O volume de carvão vegetal explorado ilegalmente no Cerrado e no Pantanal soma 10 mil caminhões carregados, que se enfileirados ocupariam 200 quilômetros de extensão, equivalente à distância entre Brasília e Goiânia. Além disso, foram aplicados R$ 70 milhões em multas em diversos fornecedores de carvão do Mato Grosso do Sul.

Segundo nota do Ibama, entre os "truques" feitos pelas siderúrgicas autuadas na tentativa de burlar a fiscalização estão volume de carvão maior do que o declarado no DOF, falsa importação de carvão do Paraguai para cobrir exploração no Pantanal e no Cerrado e uso do mesmo DOF para transportar várias cargas.

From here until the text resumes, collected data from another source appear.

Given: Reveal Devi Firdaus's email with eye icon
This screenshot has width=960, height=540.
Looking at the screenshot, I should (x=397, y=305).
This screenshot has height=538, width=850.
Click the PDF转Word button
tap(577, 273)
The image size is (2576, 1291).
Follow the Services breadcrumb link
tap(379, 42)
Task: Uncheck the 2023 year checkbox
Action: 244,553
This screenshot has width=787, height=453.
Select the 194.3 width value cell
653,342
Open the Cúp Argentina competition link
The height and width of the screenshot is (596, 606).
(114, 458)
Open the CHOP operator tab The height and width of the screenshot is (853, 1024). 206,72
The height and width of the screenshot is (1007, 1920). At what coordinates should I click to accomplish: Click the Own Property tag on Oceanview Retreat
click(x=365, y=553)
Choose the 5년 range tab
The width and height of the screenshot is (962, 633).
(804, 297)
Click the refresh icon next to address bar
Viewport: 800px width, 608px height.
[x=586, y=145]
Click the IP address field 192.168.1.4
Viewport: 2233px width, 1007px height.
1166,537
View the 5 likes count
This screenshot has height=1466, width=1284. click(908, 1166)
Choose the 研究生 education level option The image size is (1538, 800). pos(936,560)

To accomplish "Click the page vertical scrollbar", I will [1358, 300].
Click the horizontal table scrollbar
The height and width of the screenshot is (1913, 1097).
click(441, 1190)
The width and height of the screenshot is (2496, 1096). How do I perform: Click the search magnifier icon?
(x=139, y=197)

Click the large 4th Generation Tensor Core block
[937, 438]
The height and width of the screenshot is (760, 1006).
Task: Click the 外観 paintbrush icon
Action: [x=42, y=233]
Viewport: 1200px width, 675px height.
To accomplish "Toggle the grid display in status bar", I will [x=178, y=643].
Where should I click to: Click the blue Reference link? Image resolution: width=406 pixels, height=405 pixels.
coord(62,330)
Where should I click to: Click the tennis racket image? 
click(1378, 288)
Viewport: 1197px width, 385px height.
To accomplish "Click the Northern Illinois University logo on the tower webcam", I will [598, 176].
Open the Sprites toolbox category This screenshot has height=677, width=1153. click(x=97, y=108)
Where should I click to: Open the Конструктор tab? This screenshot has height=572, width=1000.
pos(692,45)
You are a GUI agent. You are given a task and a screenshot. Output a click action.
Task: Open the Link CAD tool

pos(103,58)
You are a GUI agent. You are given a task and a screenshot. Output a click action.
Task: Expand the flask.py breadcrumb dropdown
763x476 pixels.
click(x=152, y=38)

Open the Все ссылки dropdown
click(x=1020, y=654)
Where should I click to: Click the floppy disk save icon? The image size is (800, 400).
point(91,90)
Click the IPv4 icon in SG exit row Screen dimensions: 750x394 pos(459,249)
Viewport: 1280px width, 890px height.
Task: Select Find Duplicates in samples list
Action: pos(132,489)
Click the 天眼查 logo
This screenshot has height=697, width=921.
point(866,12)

O órgão informou que a identificação das siderúrgicas começou em Mato Grosso do Sul com a operação Rastro Negro Pantanal. Os dados dessa operação subsidiaram a análise do consumo de carvão vegetal pelas siderúrgicas de Minas Gerais, Mato Grosso do Sul e Espírito Santo.

Sistema produtivo

Na avaliação do ministro Carlos Minc, a ação contra as siderúrgicas não afetará o sistema produtivo em Minas Gerais, pois apenas 5% do carvão consumido são ilegais. Ele informou ainda que 55% do carvão provêem de áreas plantadas e outros 40% são de plano de manejo florestal de áreas com árvores nativas.

Segundo o Ibama, a análise do consumo de carvão pelas siderúrgicas será permanente, com a produção de relatórios como este que resultou na autuação a cada seis meses. "Quem está trabalhando na legalidade não tem motivo para se preocupar", afirmou o presidente do Ibama, Roberto Messias.